Abstract RNA editing alters genomic information by site-specific conversion of cytidines into uridines in land plant chloroplast and mitochondrial transcripts. Key to this process are nuclear-encoded RNA-binding pentatricopeptide repeat (PPR) proteins imported into the two endosymbiotic organelles. The model moss Physcomitrella patens has been proven useful in identifying those specificity factors and has now become the first organism with a full mutual assignment of specific PPR proteins and organelle RNA editing sites. With only 11 mitochondrial and two chloroplast RNA editing events, however, Physcomitrella is at the lower end of the tremendously variable editing frequencies among land plants. At the other end of the spectrum, thousands of editing sites change genetic information in both organelles of club moss (Selaginella) species. Moreover, reverse U-to-C editing operates in parallel to C-to-U in other lycophyte genera, in hornworts and in ferns.
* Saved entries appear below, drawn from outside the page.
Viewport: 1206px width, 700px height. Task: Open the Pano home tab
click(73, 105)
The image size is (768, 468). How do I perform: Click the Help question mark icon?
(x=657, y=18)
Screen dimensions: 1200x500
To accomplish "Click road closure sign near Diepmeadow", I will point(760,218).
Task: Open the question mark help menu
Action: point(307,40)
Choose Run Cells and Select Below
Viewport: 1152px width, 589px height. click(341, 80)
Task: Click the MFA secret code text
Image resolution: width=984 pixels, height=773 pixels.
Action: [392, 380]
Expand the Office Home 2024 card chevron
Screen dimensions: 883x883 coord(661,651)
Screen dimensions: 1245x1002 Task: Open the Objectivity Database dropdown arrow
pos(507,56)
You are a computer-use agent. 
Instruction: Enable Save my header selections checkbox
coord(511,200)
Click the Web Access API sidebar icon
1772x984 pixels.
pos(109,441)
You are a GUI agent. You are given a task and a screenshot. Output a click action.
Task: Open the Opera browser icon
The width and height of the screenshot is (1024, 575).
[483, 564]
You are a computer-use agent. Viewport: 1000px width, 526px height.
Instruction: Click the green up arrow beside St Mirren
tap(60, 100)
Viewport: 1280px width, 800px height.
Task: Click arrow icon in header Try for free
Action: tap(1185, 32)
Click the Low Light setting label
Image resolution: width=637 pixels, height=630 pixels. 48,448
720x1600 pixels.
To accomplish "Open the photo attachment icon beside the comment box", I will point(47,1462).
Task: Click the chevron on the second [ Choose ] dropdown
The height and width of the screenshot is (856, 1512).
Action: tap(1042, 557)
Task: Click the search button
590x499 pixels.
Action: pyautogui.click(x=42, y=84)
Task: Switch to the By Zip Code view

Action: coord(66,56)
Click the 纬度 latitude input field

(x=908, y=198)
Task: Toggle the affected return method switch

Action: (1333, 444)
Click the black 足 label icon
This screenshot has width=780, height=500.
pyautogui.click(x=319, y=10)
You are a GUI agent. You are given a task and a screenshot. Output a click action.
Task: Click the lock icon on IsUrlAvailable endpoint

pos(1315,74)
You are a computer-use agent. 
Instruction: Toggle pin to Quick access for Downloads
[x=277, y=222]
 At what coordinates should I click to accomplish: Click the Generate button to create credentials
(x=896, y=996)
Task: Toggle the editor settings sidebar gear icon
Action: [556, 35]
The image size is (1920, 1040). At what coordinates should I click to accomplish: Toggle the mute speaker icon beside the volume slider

In contrast to dozens of editing factors meantime characterized for C-to-U editing in model taxa like Arabidopsis, Oryza or Physcomitrella, no factors are yet identified for U-to-C editing. Gains and losses of RNA editing sites and adaptations of their cognate nuclear specificity factors are an outstanding opportunity to study 500 million years of coevolution between the three genetic systems in plant cells. A particular interest in this subject also results from necessary improvements of a recently proposed PPR–RNA binding code. We here summarize the state of research, highlighting the particular value of nonseed plants in studies of RNA editing and give an outlook on the likely future developments of the field.